Actelion Presents Phase III Clinical Data at ATS Conference
Representatives from Actelion Pharmaceuticals Ltd will be presenting data from its Phase III GRIPHON and SERAPHIN studies at the American Thoracic Society (ATS) Conference 2015, held in Denver, Colorado. GRIPHON focused on the investigational drug selexipag (Uptravi®), while SERAPHIN focused on macitentan (Opsumit®). Both were used for patients with pulmonary arterial hypertension.
The first presentation, given by Dr. Kelly Chin of the University of Texas Southwestern Medical Center in Dallas, Texas, will be May 17th and focuses on results for specific subpopulations of GRIPHON participants. Her talk, entitled “Selexipag Prolongs the Time to Morbidity/Mortality Events in Key Subgroup Populations: Results from GRIPHON, a Randomized Controlled Study in Pulmonary Arterial Hypertension,” identifies the efficacy of selexipag for pulmonary arterial hypertension patients when patient age, geographical region, and pulmonary arterial hypertension etiology are considered. Over 1,000 patients were enrolled in this study. It was found that patients overall benefited from treatment, and the results of each subpopulation mirrored the overall treatment effect. Morbidity and mortality were significantly lower for selexipag-treated patients than placebo-treated patients.

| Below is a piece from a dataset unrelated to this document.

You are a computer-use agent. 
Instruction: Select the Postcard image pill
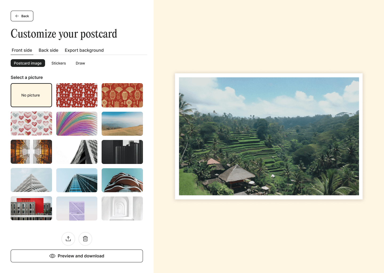tap(28, 63)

Following Dr. Chin a few days later, Dr. Marion Delcroix of the University of Leuven in Belgium will discuss the SERAPHIN study with a poster presentation entitled, “Prognostic Indicators of Long-Term Outcome in Pulmonary Arterial Hypertension: Results from the SERAPHIN Event-Driven Morbidity/Mortality Trial.” Again, indicators of morbidity and mortality were the primary outcomes for the clinical trial, but according the presentation, “SERAPHIN is the first event-driven, randomized controlled trial in patients with pulmonary arterial hypertension.” Nearly 750 patients were randomized to receive 3 mg daily of macitentan, 10 mg daily of macitentan, or a daily placebo.

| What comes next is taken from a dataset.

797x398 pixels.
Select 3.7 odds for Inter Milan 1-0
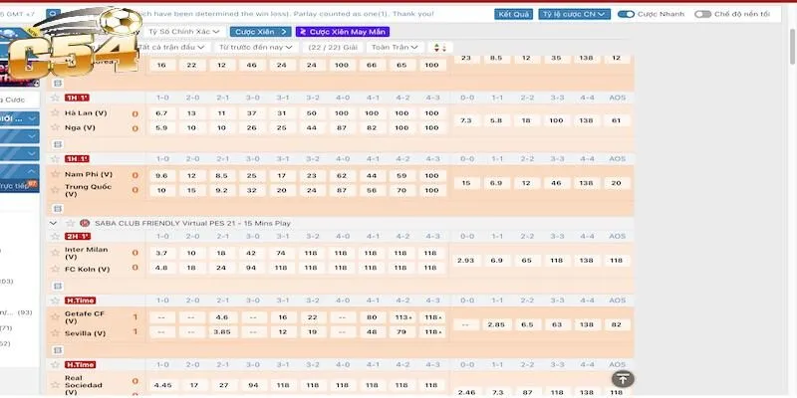click(161, 254)
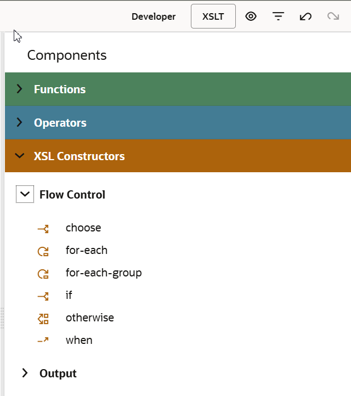Select the otherwise constructor label

[90, 318]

Twenty-six baseline variables out of 46 studied were included within the researchers’ model for determining if patients were predicted to improve after macitentan treatment. High baseline values for mixed venous oxygen saturation (SvO2) and six-minute walk distance (6MWD) were predictive of a low risk for morbidity and mortality. High baseline values of creatinine, Borg dyspnea index, and use of diuretics predicted a high risk for morbidity and mortality events. This is the first time diuretic use has been associated with macitentan outcome, and the researchers will investigate this effect further.
These two Phase III clinical trials are advancing Actelion’s new pulmonary arterial hypertension therapies further. If macitentan and selexipag are approved to treat pulmonary arterial hypertension, the two drugs would be added to Actelion’s strong portfolio of treatments for pulmonary arterial hypertension.